RorrKonn opened this issue on Dec 17, 2012 ยท 83 posts
carodan posted Thu, 20 December 2012 at 6:34 AM
See, back in the day before digital when I had pretentions about being an 'A'rtist I was very much a believer in using the appropriate form to convey the idea. If the ideas called for a painting you used paint, if a photograph you'd pull out the camera etc. I still believe in this approach to a degree even now, but it was a much more tactile world back then. When you went to see an exhibition of paintings or drawings you wanted to see the brush-work, the subtle nuances & blending skill, the application of detail. Artwork had a 'body', and the hand of the artist was part of the joy of making the effort.
Digital threw a lot of that thinking up in the air, in some ways good and others not so good IMO. What was and is of promise is the sheer potential of an artist's reach in terms of audience, not unlike the advent of printing way back in history. There's also a sense of democratisation of the means of production for those visual ideas, meaning that we now have the contributions of a great many more obscure creative minds than ever before rather than the condensed authority of the officially sanctioned few.

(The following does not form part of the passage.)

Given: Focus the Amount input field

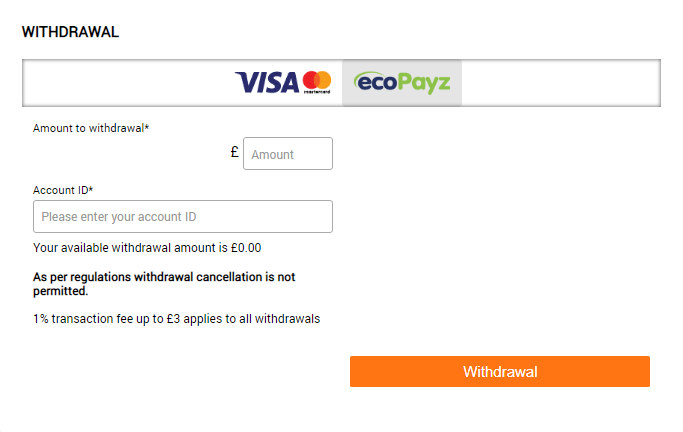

What isn't so good from my point of view is that people's choice of medium (or emulated medium) often seems arbitrary to me these days. I get that many arn't really looking to convey ideas or meaning at all, and thats fine. But from an aesthetic point of view in a digital realm I'm not entirely sure what trying to emulate brush-stokes specifically is really all about. To me brush strokes are a function of the form & activity of painting, an indicator of the economy of the painter's desire to convey an idea quickly, or expressively. In the case of expression brush strokes seem to me intrinsically about the hand of the artist, as much about the quirks of the individual hand as anything else. Digitally emulating them seems pointless, unless digitally painted using a tablet & pen.